The visit of his family during the recent holiday season led Ed, my neighbor next door, to give certain family members name labels. His list of family name labels goes something like this: the really old timers; the gadget-obsessed separatists; the tireless talkers; the constant correctors; the silent, living ones; and last of all, the forever awkward angels.
According to Ed, the really old-timer relatives know you from your beginning as a fat baby. They look at you with knowing eyes. They remember how you kept taking your diaper off. They tell everyone of how you bit the mailman so that he needed stitches. They always mention how you were mean to your baby sister and how you got expelled from high school for a week.
It used to be that kids in a family from ten to forty were just a little self-centered; now, they are gadget obsessed. No matter where they are or what they are doing, they are glued to a device. They live in their own world, while the relatives ignore them. Don’t talk to them; don’t disturb them; they have no idea who you are or why you are there any way. They just want to be separatists in their own world of technology.
Ed has the most affection for the silent, living members of a family who only mutter a few polite words and then miraculously listen to whatever is said by the tireless talkers. They escape the constant correcting of the correctors by not talking and never feel compelled to comment or smirk at the forever awkward family angels.

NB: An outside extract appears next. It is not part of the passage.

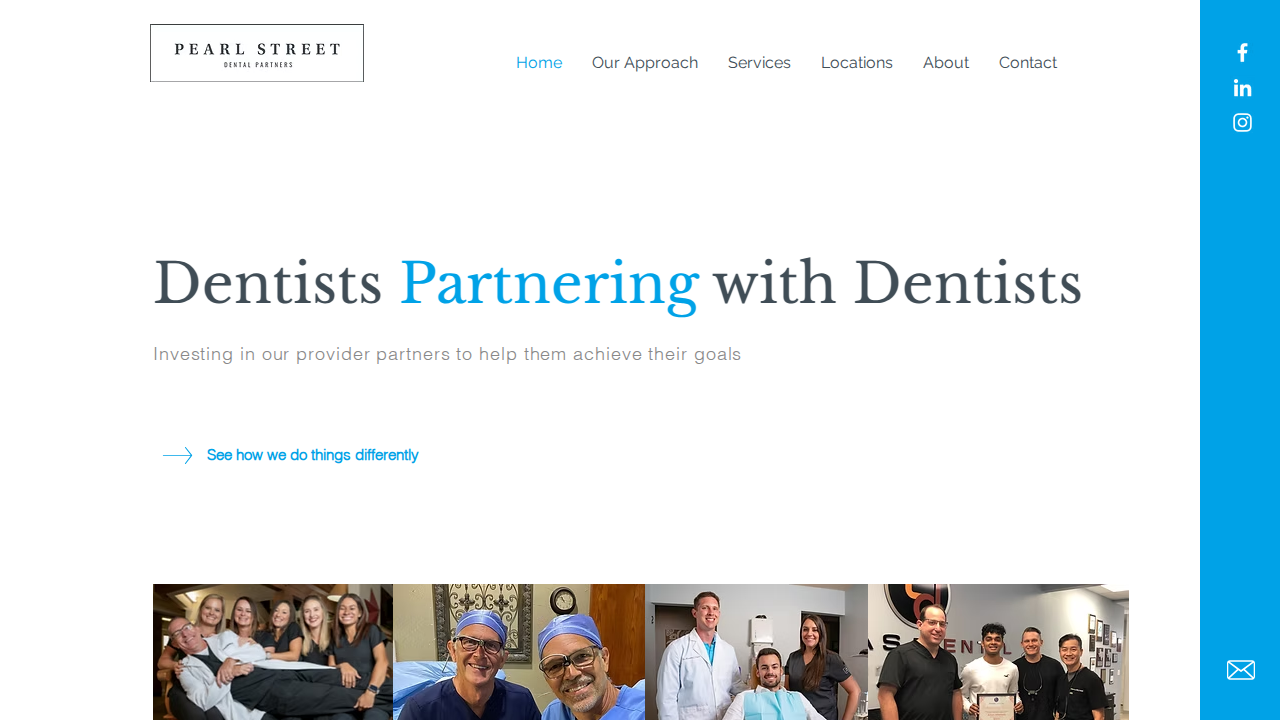Click the Investing in our provider partners subtitle

point(447,354)
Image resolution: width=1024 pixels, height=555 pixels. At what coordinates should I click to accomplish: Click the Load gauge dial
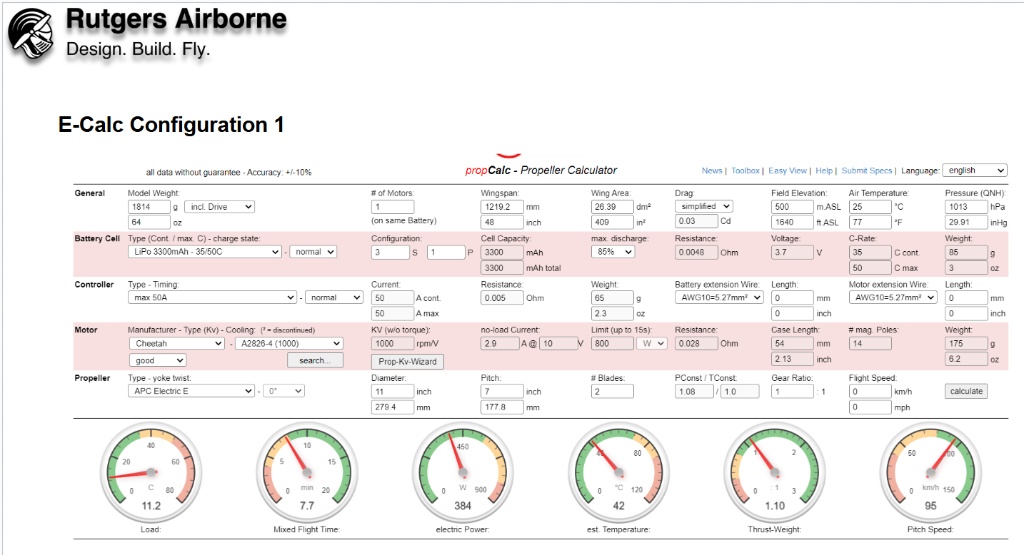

Every family has those disturbing angel types who are always upsetting the situation and a bit of an embarrassment. They are not only extremely noticeable and different, but most of all, they say those things everyone thinks but would never say as the truth hurts.

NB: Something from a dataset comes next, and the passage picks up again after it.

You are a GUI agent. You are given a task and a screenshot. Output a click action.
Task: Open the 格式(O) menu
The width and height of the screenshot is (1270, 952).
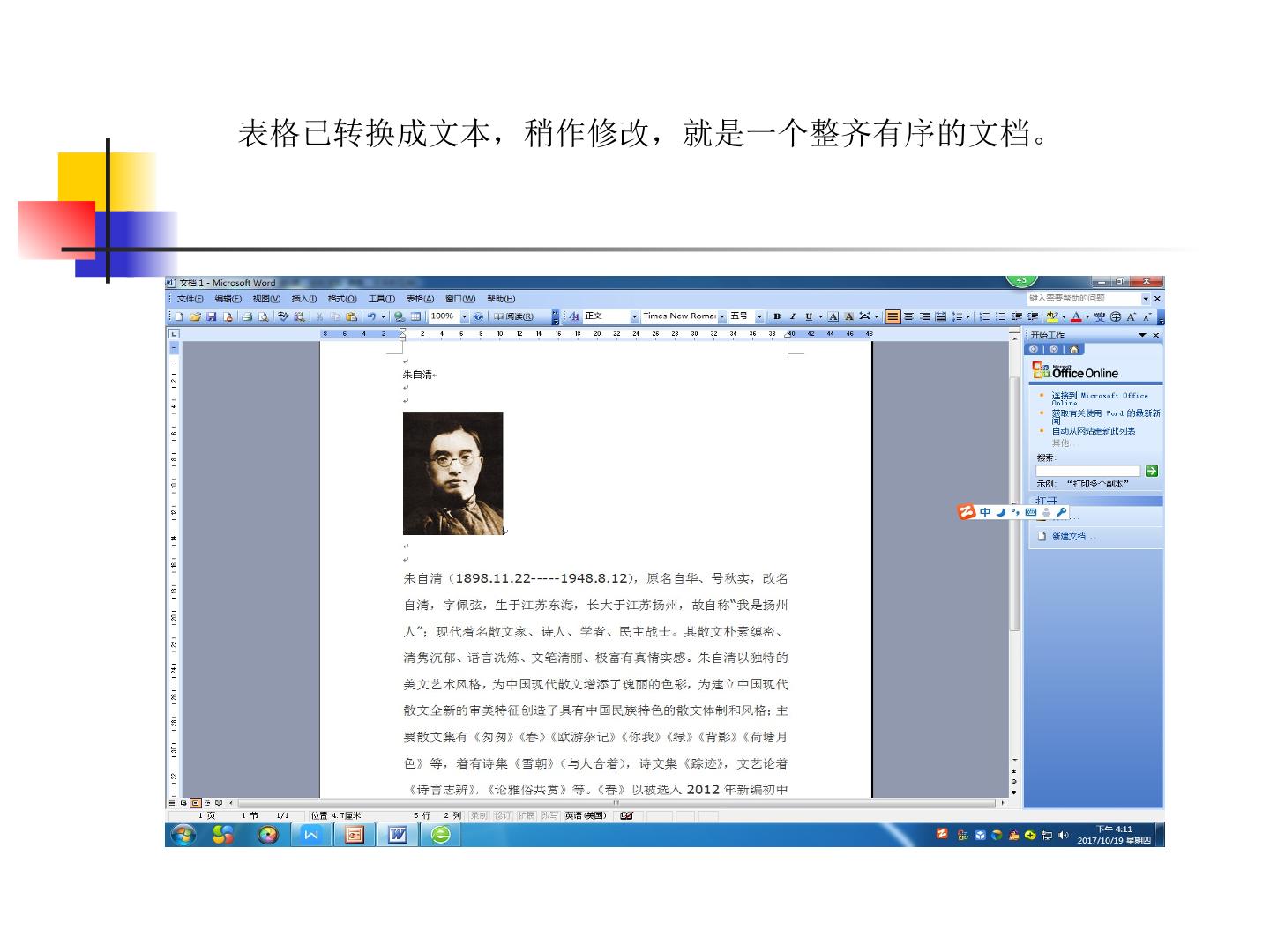click(x=342, y=299)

I told Ed that God is like a really old-timer relative who knows everything about you. Some relatives have been around a lot longer than we have been around. God has always been around and will always be around, as God is described as eternal without beginning or ending.

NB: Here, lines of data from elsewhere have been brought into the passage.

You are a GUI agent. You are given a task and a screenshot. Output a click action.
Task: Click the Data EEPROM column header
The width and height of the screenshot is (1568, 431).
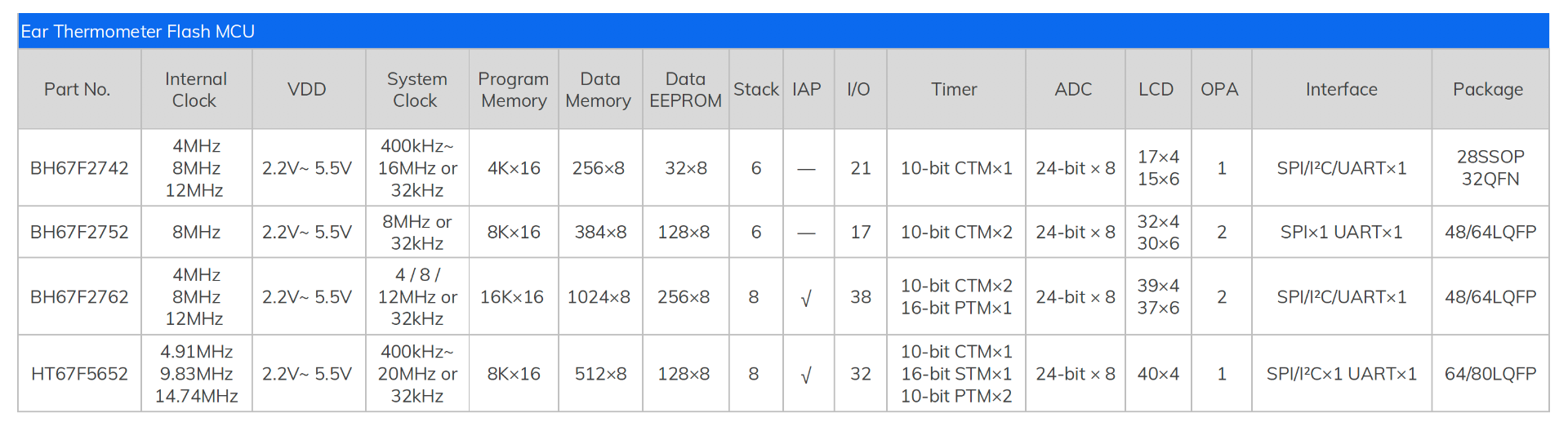pos(685,90)
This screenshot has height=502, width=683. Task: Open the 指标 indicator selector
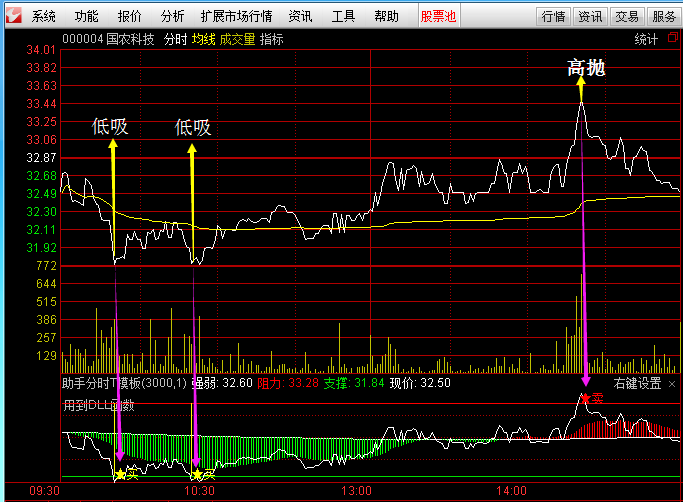tap(271, 39)
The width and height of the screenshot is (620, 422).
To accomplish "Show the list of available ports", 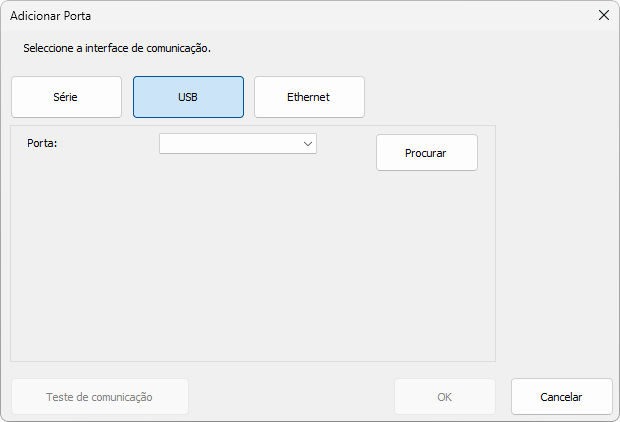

John the Baptist, a relative of Jesus, was one of those awkward family angels known as a prophet. John appeared in the wilderness and proclaimed a baptism of repentance for the forgiveness of sins. As a prophet, John was awkward in that he was extremely strange and unique. Clothed with camel’s hair and sporting a leather belt around his waist, John ate locusts and wild honey. He preached repentance to the people. John was seeking to prepare the people for the coming of the Christ, or Messiah, among them.
Jesus came from Nazareth of Galilee and was baptized by John in the Jordan River. Jesus came as the one sent from God to rescue all people from their willingness to be separatists from God through sin. In his baptism, Jesus was willing to be one with the sinners of the world, although he was sinless himself. As the Son of God, he would obey God’s laws for us, so he could be a sinless sacrifice on the cross for us sinners. God in heaven was not embarrassed by His son Jesus, but said at his baptism, “You are my beloved Son; with you I am well pleased.”
Perhaps the labels that matter most come from God and they describe us as a beloved son or daughter through faith in His Son Jesus Christ.